Copy out every record precisely.

(Saved entries)
◆ ◆ ◆ ◆ ◆
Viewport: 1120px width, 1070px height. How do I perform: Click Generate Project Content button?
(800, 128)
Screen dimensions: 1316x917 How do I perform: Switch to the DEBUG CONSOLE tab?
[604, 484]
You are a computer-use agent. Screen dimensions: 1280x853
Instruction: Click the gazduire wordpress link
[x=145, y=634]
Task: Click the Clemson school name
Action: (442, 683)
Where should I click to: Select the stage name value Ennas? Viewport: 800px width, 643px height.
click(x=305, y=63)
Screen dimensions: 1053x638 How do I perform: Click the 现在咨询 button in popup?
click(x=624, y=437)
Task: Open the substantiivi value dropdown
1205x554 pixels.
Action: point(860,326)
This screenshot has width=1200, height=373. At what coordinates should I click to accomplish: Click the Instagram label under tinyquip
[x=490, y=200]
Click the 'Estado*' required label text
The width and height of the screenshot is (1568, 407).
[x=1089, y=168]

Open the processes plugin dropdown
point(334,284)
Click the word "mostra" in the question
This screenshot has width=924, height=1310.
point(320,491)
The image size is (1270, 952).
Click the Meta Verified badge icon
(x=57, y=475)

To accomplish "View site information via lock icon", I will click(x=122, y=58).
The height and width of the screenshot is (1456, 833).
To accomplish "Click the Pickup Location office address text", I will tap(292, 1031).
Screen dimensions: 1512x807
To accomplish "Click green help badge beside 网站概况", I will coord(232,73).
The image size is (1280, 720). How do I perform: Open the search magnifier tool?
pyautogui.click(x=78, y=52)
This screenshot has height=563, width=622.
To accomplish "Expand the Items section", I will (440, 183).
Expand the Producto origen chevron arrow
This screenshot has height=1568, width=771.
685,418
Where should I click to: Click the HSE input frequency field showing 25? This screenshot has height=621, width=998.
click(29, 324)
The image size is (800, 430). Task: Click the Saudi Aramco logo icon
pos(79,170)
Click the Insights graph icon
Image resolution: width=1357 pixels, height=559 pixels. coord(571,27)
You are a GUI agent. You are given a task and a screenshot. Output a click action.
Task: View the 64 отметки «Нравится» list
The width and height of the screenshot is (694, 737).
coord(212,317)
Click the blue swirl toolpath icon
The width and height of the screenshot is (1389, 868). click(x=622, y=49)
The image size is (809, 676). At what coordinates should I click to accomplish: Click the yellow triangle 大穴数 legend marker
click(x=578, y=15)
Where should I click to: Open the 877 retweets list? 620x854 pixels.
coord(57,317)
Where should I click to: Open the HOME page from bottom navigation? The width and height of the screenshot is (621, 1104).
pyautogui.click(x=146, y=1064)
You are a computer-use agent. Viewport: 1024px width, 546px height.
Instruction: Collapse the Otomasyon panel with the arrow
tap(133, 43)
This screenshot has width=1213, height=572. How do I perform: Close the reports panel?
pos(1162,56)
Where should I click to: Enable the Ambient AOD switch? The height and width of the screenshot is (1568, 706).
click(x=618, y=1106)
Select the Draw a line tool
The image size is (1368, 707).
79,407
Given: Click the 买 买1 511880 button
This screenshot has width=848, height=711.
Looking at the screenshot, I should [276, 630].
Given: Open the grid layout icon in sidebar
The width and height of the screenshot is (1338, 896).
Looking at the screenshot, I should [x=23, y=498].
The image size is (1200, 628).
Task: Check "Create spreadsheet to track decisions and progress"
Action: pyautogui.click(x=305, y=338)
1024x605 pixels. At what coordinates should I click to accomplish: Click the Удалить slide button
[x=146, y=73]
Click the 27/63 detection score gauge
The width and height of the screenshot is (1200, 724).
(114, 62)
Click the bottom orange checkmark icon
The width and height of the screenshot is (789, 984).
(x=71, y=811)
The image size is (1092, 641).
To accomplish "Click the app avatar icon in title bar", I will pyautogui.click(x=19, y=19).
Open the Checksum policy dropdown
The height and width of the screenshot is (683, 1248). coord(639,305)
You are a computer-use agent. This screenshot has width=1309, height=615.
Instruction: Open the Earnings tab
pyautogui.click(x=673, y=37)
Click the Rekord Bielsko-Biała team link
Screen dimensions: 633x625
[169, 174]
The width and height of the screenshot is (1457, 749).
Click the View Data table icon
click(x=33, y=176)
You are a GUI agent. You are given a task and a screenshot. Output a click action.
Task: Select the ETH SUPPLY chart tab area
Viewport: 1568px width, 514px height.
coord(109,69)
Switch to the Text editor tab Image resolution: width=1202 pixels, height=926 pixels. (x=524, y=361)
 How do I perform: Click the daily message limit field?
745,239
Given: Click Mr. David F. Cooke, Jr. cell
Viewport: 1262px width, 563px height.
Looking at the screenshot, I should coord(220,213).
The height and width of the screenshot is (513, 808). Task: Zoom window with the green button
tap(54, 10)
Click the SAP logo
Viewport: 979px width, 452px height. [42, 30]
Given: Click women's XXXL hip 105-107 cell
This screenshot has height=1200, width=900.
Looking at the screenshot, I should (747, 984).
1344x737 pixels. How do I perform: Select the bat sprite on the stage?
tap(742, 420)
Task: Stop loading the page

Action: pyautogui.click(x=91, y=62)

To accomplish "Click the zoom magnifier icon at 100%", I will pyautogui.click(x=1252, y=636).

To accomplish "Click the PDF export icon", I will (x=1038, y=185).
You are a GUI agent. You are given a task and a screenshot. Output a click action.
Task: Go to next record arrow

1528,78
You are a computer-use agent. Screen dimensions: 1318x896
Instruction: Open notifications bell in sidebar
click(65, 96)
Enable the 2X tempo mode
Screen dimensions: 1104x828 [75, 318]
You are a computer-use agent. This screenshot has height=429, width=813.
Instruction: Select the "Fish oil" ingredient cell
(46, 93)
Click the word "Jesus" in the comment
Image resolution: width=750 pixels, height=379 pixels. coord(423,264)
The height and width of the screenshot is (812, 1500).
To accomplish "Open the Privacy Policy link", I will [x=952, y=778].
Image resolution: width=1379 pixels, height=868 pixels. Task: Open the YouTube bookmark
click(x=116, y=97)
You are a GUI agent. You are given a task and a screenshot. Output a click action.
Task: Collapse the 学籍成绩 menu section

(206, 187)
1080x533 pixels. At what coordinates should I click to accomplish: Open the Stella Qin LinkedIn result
◆ ◆ ◆ ◆ ◆
(Task output)
Viewport: 1120px width, 1070px height. How do I perform: Click Generate Project Content button?
(800, 128)
Screen dimensions: 1316x917 How do I perform: Switch to the DEBUG CONSOLE tab?
[604, 484]
You are a computer-use agent. Screen dimensions: 1280x853
Instruction: Click the gazduire wordpress link
[x=145, y=634]
Task: Click the Clemson school name
Action: (442, 683)
Where should I click to: Select the stage name value Ennas? Viewport: 800px width, 643px height.
click(x=305, y=63)
Screen dimensions: 1053x638 How do I perform: Click the 现在咨询 button in popup?
click(x=624, y=437)
Task: Open the substantiivi value dropdown
1205x554 pixels.
Action: point(860,326)
This screenshot has width=1200, height=373. At what coordinates should I click to accomplish: Click the Instagram label under tinyquip
[x=490, y=200]
Click the 'Estado*' required label text
The width and height of the screenshot is (1568, 407).
[x=1089, y=168]

Open the processes plugin dropdown
point(334,284)
Click the word "mostra" in the question
This screenshot has width=924, height=1310.
point(320,491)
The image size is (1270, 952).
Click the Meta Verified badge icon
(x=57, y=475)

To accomplish "View site information via lock icon", I will click(x=122, y=58).
The height and width of the screenshot is (1456, 833).
To accomplish "Click the Pickup Location office address text", I will tap(292, 1031).
Screen dimensions: 1512x807
To accomplish "Click green help badge beside 网站概况", I will coord(232,73).
The image size is (1280, 720). How do I perform: Open the search magnifier tool?
pyautogui.click(x=78, y=52)
This screenshot has height=563, width=622.
To accomplish "Expand the Items section", I will (440, 183).
Expand the Producto origen chevron arrow
This screenshot has height=1568, width=771.
685,418
Where should I click to: Click the HSE input frequency field showing 25? This screenshot has height=621, width=998.
click(29, 324)
The image size is (800, 430). Task: Click the Saudi Aramco logo icon
pos(79,170)
Click the Insights graph icon
Image resolution: width=1357 pixels, height=559 pixels. coord(571,27)
You are a GUI agent. You are given a task and a screenshot. Output a click action.
Task: View the 64 отметки «Нравится» list
The width and height of the screenshot is (694, 737).
coord(212,317)
Click the blue swirl toolpath icon
The width and height of the screenshot is (1389, 868). click(x=622, y=49)
The image size is (809, 676). At what coordinates should I click to accomplish: Click the yellow triangle 大穴数 legend marker
click(x=578, y=15)
Where should I click to: Open the 877 retweets list? 620x854 pixels.
coord(57,317)
Where should I click to: Open the HOME page from bottom navigation? The width and height of the screenshot is (621, 1104).
pyautogui.click(x=146, y=1064)
You are a computer-use agent. Viewport: 1024px width, 546px height.
Instruction: Collapse the Otomasyon panel with the arrow
tap(133, 43)
This screenshot has width=1213, height=572. How do I perform: Close the reports panel?
pos(1162,56)
Where should I click to: Enable the Ambient AOD switch? The height and width of the screenshot is (1568, 706).
click(x=618, y=1106)
Select the Draw a line tool
The image size is (1368, 707).
79,407
Given: Click the 买 买1 511880 button
This screenshot has width=848, height=711.
Looking at the screenshot, I should [276, 630].
Given: Open the grid layout icon in sidebar
The width and height of the screenshot is (1338, 896).
Looking at the screenshot, I should [x=23, y=498].
The image size is (1200, 628).
Task: Check "Create spreadsheet to track decisions and progress"
Action: pyautogui.click(x=305, y=338)
1024x605 pixels. At what coordinates should I click to accomplish: Click the Удалить slide button
[x=146, y=73]
Click the 27/63 detection score gauge
The width and height of the screenshot is (1200, 724).
(114, 62)
Click the bottom orange checkmark icon
The width and height of the screenshot is (789, 984).
(x=71, y=811)
The image size is (1092, 641).
To accomplish "Click the app avatar icon in title bar", I will pyautogui.click(x=19, y=19).
Open the Checksum policy dropdown
The height and width of the screenshot is (683, 1248). coord(639,305)
You are a computer-use agent. This screenshot has width=1309, height=615.
Instruction: Open the Earnings tab
pyautogui.click(x=673, y=37)
Click the Rekord Bielsko-Biała team link
Screen dimensions: 633x625
[169, 174]
The width and height of the screenshot is (1457, 749).
Click the View Data table icon
click(x=33, y=176)
You are a GUI agent. You are given a task and a screenshot. Output a click action.
Task: Select the ETH SUPPLY chart tab area
Viewport: 1568px width, 514px height.
coord(109,69)
Switch to the Text editor tab Image resolution: width=1202 pixels, height=926 pixels. (x=524, y=361)
 How do I perform: Click the daily message limit field?
745,239
Given: Click Mr. David F. Cooke, Jr. cell
Viewport: 1262px width, 563px height.
Looking at the screenshot, I should coord(220,213).
The height and width of the screenshot is (513, 808). Task: Zoom window with the green button
tap(54, 10)
Click the SAP logo
Viewport: 979px width, 452px height. [42, 30]
Given: Click women's XXXL hip 105-107 cell
This screenshot has height=1200, width=900.
Looking at the screenshot, I should (747, 984).
1344x737 pixels. How do I perform: Select the bat sprite on the stage?
tap(742, 420)
Task: Stop loading the page

Action: pyautogui.click(x=91, y=62)

To accomplish "Click the zoom magnifier icon at 100%", I will pyautogui.click(x=1252, y=636).

To accomplish "Click the PDF export icon", I will (x=1038, y=185).
You are a GUI agent. You are given a task and a screenshot. Output a click action.
Task: Go to next record arrow

1528,78
You are a computer-use agent. Screen dimensions: 1318x896
Instruction: Open notifications bell in sidebar
click(65, 96)
Enable the 2X tempo mode
Screen dimensions: 1104x828 [75, 318]
You are a computer-use agent. This screenshot has height=429, width=813.
Instruction: Select the "Fish oil" ingredient cell
(46, 93)
Click the word "Jesus" in the comment
Image resolution: width=750 pixels, height=379 pixels. coord(423,264)
The height and width of the screenshot is (812, 1500).
To accomplish "Open the Privacy Policy link", I will [x=952, y=778].
Image resolution: width=1379 pixels, height=868 pixels. Task: Open the YouTube bookmark
click(x=116, y=97)
You are a GUI agent. You are given a task and a screenshot. Output a click action.
Task: Collapse the 学籍成绩 menu section

(206, 187)
1080x533 pixels. At what coordinates should I click to accomplish: Open the Stella Qin LinkedIn result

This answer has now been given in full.